WASHINGTON - Six former officers of Putnam Fiduciary Trust Co, a unit of mutual funds group Putnam Investments, have been charged by US regulators over an alleged US$4 million ($5.9 million) fraud scheme and attempted cover-up beginning in 2001.
But the US Securities and Exchange Commission (SEC) said it would not bring an enforcement action against the company itself "because of its swift, extensive and extraordinary cooperation in the commission's investigation."
Putnam Fiduciary is a Boston-based transfer agent owned by Putnam Investments, the mutual funds family controlled by financial group Marsh & McLennan Cos.
The SEC charges versus the ex-officers come as Putnam Investments, the nation's tenth-largest mutual fund family, is recovering from trading scandals beginning in fall 2003 that hurt it and others in the US$8.8 trillion mutual fund industry.

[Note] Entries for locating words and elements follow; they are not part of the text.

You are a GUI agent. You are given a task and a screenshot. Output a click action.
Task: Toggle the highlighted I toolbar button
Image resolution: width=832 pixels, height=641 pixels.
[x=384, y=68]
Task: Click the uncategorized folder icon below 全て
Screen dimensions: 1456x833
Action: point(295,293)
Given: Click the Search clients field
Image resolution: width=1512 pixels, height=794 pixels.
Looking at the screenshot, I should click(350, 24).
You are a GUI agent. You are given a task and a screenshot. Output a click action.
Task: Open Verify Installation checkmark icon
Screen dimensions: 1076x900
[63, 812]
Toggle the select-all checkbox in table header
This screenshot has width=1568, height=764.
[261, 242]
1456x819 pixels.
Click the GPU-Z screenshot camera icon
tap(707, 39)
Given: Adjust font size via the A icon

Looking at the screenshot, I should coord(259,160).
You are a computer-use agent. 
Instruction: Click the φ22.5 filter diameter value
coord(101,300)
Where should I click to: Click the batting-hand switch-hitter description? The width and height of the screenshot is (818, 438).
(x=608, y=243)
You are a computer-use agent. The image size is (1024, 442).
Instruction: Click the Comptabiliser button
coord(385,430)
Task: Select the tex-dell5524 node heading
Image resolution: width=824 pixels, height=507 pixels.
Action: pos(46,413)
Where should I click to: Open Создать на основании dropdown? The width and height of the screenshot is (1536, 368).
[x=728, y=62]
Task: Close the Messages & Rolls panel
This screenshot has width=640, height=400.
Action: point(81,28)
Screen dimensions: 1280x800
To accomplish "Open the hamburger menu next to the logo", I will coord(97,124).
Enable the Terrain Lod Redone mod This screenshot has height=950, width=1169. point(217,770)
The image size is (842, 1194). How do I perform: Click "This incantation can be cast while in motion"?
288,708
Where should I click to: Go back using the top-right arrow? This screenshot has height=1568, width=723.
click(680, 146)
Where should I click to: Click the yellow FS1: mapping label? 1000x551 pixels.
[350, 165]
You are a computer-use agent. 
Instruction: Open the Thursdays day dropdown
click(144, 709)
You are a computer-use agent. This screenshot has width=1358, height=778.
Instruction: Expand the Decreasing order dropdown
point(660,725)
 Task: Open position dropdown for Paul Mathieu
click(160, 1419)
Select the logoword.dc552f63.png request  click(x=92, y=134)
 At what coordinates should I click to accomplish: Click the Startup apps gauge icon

Putnam Investments chief executive Ed Haldeman said that when the problem at Putnam Fiduciary came to light in 2004, the parent company quickly reported it to regulators, auditors and trustees; repaid harmed clients roughly US$4 million; terminated employees involved and disclosed the problem to clients.
In addition, he said in a statement, Putnam investigated on its own and made internal reforms.
The SEC alleged in US District Court in Boston that Putnam Fiduciary in January 2001 was a day late in investing certain assets of health care services and products group Cardinal Health Inc, which was at the time a defined-contribution plan client of the company.
The delay cost Cardinal's defined-contribution plan to miss out on nearly US$4 million in market gains, the SEC said.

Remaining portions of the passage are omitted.